Good luck- I have found real estate an amazing, fun, interesting journey and when I started I was a manager with Mc'D at 20, and decided I did not want to be standing up 12- 15 hrs per day and putting up with people throwing gherkins, shakes, being unreasonable and got sick of smelling Mcs food 12 hrs a day- my goal was to maek money, have fun, learn daily, meet people daily, and build things. I think you have to get your goals and reasosn very clear and use this as a stepping stone and learning curve. The principal is also taking risk on you by taking you on- as you may waste 3- 4 months of their time in training, costs, desk space, overheads- so it is a 2 way street really. Kylie
Business Global you make a good point about using residential selling as a stepping stone not only for the real estate experience but also getting used to working on commission which is an art in itself, i have also looked to move into the development industry recently and was wondering how you have gone with building things a share your love of learning.

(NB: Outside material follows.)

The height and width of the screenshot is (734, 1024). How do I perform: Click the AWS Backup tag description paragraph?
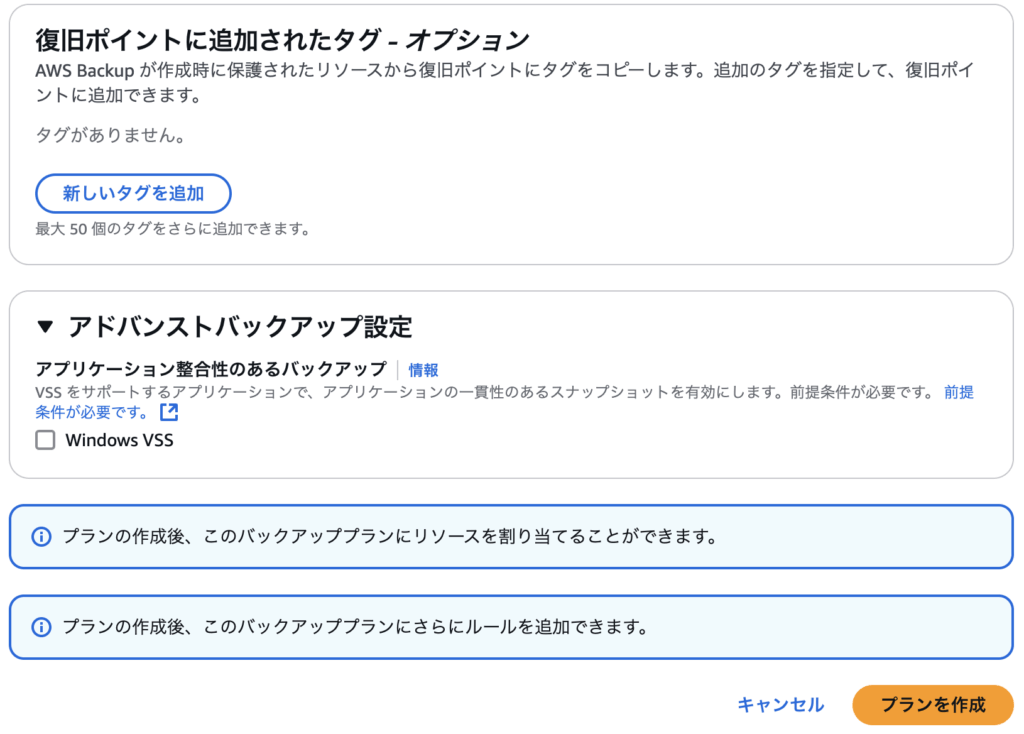click(504, 83)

I agree with a few of the comments above – namely that 20% of agents make 80% of the money!
My advice would be to work for the biggest, flashest agency for your first 12 – 24 months, you will have a level of training that will be unsurpassed.
My initial training was with a company called Foxtons in London – the pay was fairly rubbish as an agent, but the experience was extraordinary. After 2 years, I came back to Australia and set up my own real estate agency in Canberra – my gross commission currently exceeds $30,000 per month, with a property management division sitting at over $520,000 a year turnover.
This is one of those industries that require an infinite amount of patience, social interaction skills, time management and, above all, an affinity with people. If you have exceptional people skills, then you stand a chance at making it big.
It's also about the local market (will your agency give you a small patch, and expect you to compete with agents who have been working that patch for years?).
It takes initiative, and "out of the box" thinking to make a sudden impact in an area and secure listings – but it can definitely be done.
I'm more than happy to answer any specific questions.
That is another point, look a data from your local Real Estate Board and see how many properties have been sold in your “farm” area some of the areas available when i started were only selling one to two properties per month with several active agents in the area.